_Written instruction_. Reproduce the lines of the data below word for word, from the first line of the data through the line that contains "coord(533,191)", with both ends included.

Stored data entries

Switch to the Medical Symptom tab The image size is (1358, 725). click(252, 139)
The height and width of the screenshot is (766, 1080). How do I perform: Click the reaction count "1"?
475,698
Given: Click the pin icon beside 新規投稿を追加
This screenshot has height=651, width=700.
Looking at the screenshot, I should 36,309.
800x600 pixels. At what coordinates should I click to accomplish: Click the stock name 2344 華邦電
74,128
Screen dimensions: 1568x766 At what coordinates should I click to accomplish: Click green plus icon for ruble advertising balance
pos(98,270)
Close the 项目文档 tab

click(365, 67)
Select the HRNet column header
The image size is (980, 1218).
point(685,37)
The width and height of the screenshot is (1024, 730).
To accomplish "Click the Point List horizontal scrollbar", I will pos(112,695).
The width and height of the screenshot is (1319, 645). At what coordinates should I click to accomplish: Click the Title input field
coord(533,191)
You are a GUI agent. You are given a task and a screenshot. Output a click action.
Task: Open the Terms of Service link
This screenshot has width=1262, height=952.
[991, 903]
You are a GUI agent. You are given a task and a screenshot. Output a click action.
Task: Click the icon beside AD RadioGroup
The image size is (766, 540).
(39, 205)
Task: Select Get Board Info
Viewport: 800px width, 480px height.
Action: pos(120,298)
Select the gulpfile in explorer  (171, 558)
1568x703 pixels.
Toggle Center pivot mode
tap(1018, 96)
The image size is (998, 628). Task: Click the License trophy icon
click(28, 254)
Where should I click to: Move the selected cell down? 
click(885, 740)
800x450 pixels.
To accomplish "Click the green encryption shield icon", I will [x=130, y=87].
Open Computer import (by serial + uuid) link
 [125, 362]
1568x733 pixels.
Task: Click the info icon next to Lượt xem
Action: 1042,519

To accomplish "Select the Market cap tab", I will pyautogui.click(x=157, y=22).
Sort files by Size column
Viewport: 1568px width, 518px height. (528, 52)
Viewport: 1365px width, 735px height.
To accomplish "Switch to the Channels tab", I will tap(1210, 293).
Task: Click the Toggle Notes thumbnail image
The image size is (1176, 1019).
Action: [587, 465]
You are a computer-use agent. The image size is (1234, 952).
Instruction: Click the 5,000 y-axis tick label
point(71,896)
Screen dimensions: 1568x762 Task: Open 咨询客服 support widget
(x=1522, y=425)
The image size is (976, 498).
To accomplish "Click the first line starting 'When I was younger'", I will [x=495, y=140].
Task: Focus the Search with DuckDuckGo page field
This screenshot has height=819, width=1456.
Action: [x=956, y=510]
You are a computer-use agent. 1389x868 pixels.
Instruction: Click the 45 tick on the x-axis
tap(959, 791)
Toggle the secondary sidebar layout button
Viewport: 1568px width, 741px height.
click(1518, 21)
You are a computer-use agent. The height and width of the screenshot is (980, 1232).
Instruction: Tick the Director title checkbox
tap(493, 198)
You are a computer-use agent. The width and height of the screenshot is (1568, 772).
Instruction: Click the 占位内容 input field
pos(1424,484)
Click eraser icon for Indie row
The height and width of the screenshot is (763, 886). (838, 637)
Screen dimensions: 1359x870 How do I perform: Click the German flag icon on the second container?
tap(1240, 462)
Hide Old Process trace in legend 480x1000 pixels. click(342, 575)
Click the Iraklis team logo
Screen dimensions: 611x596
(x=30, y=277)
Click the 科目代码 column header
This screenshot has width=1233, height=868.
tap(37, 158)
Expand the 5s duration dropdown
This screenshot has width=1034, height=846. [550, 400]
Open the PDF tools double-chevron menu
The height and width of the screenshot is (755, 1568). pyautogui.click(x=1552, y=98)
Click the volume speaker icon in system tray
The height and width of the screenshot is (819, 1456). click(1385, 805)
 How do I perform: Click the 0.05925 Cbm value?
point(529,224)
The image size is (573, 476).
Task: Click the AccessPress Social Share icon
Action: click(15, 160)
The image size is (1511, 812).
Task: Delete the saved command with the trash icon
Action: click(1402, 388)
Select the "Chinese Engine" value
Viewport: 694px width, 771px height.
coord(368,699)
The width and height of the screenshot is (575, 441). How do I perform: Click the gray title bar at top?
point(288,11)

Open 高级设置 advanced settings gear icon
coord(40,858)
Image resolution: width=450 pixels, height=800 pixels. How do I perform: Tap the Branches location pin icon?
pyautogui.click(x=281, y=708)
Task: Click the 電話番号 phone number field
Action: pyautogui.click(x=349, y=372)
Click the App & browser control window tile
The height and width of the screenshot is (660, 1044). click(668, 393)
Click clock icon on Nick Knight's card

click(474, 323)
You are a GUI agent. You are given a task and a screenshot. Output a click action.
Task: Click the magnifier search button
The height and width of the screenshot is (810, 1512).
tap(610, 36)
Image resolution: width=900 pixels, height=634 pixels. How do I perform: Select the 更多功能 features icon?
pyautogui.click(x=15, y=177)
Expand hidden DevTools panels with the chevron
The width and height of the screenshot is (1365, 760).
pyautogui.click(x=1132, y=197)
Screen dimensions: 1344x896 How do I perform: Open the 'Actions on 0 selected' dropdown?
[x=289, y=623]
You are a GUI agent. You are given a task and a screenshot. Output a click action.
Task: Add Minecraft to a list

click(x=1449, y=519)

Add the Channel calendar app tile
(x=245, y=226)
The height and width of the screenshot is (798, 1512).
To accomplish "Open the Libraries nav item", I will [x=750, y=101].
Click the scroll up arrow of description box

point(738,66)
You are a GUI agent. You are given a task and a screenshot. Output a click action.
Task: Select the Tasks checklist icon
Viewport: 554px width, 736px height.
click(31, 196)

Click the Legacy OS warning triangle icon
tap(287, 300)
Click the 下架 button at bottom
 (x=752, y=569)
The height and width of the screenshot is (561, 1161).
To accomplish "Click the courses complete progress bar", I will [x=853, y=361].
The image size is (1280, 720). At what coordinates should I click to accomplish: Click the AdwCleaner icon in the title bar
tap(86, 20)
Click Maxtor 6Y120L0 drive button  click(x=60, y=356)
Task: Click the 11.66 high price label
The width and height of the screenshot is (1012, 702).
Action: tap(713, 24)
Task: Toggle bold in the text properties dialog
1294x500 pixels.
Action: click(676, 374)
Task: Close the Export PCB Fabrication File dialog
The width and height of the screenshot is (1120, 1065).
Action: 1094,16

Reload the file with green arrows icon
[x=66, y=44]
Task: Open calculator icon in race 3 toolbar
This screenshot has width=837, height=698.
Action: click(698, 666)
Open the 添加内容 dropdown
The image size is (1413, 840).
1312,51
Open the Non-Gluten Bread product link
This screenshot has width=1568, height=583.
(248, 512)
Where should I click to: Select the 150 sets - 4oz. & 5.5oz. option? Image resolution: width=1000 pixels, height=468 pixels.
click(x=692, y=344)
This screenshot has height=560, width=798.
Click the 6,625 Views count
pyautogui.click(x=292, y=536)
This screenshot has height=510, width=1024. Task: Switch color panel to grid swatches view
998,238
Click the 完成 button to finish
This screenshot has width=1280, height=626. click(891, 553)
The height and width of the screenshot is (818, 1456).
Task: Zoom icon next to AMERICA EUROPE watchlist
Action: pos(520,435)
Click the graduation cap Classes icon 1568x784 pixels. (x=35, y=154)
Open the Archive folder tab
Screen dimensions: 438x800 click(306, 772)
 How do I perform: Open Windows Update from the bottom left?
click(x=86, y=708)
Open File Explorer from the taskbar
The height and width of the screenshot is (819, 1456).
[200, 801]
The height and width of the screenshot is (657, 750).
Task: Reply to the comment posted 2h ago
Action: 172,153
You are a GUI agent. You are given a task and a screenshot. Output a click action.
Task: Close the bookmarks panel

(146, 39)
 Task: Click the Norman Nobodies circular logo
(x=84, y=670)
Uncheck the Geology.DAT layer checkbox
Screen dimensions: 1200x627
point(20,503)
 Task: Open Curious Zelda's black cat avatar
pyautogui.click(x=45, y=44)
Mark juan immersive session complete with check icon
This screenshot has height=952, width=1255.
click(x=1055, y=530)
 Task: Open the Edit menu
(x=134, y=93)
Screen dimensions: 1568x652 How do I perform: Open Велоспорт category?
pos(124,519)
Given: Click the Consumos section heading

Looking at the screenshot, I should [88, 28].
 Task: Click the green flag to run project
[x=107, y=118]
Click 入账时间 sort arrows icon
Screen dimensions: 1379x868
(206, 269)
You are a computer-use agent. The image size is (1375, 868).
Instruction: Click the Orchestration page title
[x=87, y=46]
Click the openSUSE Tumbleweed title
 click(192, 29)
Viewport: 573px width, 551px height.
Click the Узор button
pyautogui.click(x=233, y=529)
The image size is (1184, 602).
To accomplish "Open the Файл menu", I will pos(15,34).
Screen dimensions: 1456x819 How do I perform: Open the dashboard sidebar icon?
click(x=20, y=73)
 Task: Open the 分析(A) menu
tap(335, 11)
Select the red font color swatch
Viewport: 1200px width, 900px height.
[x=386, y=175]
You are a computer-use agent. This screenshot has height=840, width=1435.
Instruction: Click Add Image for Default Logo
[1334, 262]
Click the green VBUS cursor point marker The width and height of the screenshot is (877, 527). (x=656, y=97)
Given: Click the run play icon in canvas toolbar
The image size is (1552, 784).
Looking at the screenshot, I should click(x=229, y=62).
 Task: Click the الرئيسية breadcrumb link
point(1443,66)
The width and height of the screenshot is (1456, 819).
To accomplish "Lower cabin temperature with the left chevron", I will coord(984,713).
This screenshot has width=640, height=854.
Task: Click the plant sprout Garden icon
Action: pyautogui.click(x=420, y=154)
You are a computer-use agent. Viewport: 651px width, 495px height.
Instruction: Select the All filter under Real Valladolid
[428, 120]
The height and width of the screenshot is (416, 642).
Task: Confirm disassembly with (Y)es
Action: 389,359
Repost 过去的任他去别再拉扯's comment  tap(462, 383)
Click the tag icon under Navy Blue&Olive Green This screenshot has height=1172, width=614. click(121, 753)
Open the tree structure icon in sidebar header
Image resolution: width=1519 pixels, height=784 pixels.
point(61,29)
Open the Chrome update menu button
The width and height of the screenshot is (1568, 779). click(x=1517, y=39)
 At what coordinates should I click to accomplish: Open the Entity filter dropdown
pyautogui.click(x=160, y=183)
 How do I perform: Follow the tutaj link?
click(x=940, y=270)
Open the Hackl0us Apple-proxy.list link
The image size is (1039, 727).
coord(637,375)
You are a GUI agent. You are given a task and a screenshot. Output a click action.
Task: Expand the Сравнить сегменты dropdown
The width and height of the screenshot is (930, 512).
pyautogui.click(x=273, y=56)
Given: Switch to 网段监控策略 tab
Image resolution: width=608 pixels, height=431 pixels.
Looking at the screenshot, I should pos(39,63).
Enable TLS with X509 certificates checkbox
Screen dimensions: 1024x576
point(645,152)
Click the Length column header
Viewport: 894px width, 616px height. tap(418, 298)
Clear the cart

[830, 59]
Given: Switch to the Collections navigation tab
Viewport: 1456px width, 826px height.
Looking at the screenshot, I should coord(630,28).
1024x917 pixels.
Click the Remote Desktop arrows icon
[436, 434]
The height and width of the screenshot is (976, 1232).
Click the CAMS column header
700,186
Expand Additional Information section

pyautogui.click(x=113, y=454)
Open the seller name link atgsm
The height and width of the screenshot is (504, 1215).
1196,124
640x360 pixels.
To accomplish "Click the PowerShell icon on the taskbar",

_Written answer_.
Switch to the Medical Symptom tab The image size is (1358, 725). click(252, 139)
The height and width of the screenshot is (766, 1080). How do I perform: Click the reaction count "1"?
475,698
Given: Click the pin icon beside 新規投稿を追加
This screenshot has height=651, width=700.
Looking at the screenshot, I should 36,309.
800x600 pixels. At what coordinates should I click to accomplish: Click the stock name 2344 華邦電
74,128
Screen dimensions: 1568x766 At what coordinates should I click to accomplish: Click green plus icon for ruble advertising balance
pos(98,270)
Close the 项目文档 tab

click(365, 67)
Select the HRNet column header
The image size is (980, 1218).
point(685,37)
The width and height of the screenshot is (1024, 730).
To accomplish "Click the Point List horizontal scrollbar", I will pos(112,695).
The width and height of the screenshot is (1319, 645). At what coordinates should I click to accomplish: Click the Title input field
coord(533,191)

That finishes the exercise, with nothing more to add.